With the study design set, the Penn team conducted tens of thousands of trials for three conditions: one with two active participants, a second with an active participant and a computer, and third with an active participant and a decoy participant that sat in the opposite seat and shared the rewards but never actually controlled the joystick.
The researchers observed the behavior in each trial to determine, first and foremost, whether the macaques understood the rules. “The initial pass at the data shows they do,” says Platt. “They follow the payoffs. They’re more or less performing optimally.” The researchers then built a computational model of the behavior, progressively adding in components—previous actions, number of tokens available, actions of the partner participant—to explain what was happening. Finally, they used the parameters from the model as variables in trying to understand what information the neurons in each area were encoding.
Taking this all into account, they discovered that for nonhuman primates the anterior cingulate gyrus and mSTS behave similarly to the anterior cingulate gyrus and the temporoparietal junction in humans, specifically as they relate to coordination and high-level decision-making.
“This is a really interesting outcome,” Platt says. “It tells us a lot about how sophisticated monkeys are in terms of their social reasoning.
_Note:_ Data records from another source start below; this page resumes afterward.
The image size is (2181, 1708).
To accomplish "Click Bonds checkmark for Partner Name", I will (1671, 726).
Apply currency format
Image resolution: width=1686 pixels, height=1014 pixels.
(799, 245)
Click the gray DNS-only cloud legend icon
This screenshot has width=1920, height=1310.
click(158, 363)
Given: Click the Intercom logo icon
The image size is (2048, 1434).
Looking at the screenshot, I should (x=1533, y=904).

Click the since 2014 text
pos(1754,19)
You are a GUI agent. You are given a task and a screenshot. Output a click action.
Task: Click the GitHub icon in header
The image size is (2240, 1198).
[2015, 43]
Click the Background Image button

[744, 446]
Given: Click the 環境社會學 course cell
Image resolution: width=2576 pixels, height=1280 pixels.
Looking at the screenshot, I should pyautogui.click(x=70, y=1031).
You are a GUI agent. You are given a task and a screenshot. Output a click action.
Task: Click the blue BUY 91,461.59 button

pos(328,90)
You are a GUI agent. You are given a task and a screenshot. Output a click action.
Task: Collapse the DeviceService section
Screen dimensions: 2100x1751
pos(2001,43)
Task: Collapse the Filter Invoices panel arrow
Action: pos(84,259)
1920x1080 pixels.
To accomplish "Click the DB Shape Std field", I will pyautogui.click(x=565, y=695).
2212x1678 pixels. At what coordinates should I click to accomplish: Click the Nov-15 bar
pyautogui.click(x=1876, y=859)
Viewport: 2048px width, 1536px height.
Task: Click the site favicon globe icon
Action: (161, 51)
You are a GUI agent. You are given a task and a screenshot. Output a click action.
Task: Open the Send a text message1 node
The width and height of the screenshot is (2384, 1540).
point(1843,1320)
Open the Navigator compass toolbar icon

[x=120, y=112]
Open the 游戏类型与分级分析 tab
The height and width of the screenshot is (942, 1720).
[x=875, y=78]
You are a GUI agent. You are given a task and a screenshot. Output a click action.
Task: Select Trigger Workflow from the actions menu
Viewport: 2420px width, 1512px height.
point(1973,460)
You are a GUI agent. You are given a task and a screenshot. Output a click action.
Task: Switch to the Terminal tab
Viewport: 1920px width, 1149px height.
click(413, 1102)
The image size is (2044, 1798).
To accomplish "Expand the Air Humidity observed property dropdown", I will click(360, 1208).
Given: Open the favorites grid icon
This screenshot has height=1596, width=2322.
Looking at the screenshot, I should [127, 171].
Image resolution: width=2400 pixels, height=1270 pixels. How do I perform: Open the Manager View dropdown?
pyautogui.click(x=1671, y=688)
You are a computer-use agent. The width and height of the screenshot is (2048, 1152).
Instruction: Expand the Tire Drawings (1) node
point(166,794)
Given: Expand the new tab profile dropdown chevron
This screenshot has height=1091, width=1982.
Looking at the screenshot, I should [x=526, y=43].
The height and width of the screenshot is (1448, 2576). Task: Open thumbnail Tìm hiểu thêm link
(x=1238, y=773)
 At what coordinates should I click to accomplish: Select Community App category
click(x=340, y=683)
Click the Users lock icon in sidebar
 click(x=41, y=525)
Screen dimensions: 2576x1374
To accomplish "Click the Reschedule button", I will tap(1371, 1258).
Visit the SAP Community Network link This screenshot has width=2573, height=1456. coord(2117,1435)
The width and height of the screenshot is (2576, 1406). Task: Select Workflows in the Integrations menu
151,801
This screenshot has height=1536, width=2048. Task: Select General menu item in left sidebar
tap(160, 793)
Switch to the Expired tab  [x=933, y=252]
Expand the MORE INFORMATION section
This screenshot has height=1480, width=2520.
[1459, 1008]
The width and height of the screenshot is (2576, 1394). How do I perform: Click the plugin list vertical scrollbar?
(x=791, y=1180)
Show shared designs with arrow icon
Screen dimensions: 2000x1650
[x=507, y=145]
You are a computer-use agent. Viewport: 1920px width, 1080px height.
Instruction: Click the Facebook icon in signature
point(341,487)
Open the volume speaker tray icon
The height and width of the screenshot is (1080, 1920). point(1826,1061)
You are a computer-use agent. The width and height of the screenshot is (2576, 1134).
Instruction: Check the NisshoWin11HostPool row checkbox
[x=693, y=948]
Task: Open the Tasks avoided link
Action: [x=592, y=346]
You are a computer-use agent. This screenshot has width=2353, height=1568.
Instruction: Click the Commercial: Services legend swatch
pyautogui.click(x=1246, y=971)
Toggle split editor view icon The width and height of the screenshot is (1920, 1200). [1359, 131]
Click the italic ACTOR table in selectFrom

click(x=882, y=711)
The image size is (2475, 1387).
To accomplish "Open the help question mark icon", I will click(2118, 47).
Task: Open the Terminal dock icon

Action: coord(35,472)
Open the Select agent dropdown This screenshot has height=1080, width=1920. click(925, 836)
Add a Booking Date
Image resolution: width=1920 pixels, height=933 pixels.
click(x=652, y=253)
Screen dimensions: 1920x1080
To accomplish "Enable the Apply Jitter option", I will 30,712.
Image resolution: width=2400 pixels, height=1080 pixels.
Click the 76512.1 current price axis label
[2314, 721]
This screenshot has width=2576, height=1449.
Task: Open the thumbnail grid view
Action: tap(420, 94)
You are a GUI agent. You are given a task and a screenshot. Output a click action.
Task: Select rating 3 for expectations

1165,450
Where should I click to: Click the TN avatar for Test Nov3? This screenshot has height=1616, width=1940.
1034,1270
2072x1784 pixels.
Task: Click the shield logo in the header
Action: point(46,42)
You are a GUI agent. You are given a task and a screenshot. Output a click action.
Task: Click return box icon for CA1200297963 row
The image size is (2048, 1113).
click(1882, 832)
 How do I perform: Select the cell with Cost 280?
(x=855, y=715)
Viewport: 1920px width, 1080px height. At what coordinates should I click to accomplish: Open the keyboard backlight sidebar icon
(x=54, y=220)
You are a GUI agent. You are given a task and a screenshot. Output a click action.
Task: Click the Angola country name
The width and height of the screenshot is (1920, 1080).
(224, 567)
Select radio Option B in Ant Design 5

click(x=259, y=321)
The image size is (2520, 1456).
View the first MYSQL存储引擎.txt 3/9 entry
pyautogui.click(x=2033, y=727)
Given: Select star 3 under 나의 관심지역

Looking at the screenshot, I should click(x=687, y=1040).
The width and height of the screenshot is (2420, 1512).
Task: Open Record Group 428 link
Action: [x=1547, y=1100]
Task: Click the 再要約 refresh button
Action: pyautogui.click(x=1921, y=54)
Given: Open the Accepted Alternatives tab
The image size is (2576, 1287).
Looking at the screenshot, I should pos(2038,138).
It tells us something about the process unfolding in the brain as we interact with another individual and make decisions for or against each other. And it tells us that our ability to cooperate, to work together in societies, emerged from ancestral adaptations that evolved some 20 million years ago.”
In the future, Platt says he would like to test the findings on more realistic tasks and situations, to determine whether they hold up in real-world scenarios.
For now, the latest research brings the team nearer to comprehending what happens in the brain during humans’ decision-making process. “We are closer to understanding, in a general sense, how this system works,” he says, “how differences in the way this system functions in different people might be associated with different types of social decisions.”
Funding: Funding for the research came from the Simons Foundation Autism Research Initiative and the National Institutes of Health (grants R01 MH095894, RO1 NS088674, R37 MH109728, and R01 MH108627).
About this neuroscience research news
Source: University of Pennsylvania Contact: Michele W. Berger – University of Pennsylvania Image: The image is in the public domain
Neuronal correlates of strategic cooperation in monkeys
We recorded neural activity in male monkeys playing a variant of the game ‘chicken’ in which they made decisions to cooperate or not cooperate to obtain rewards of different sizes. Neurons in the middle superior temporal sulcus (mSTS)—previously implicated in social perception—signaled strategic information, including payoffs, intentions of the other player, reward outcomes and predictions about the other player. Moreover, a subpopulation of mSTS neurons selectively signaled cooperatively obtained rewards. Neurons in the anterior cingulate gyrus, previously implicated in vicarious reinforcement and empathy, carried less information about strategic variables, especially cooperative reward. Strategic signals were not reducible to perceptual information about the other player or motor contingencies. These findings suggest that the capacity to compute models of other agents has deep roots in the strategic social behavior of primates and that the anterior cingulate gyrus and the mSTS support these computations.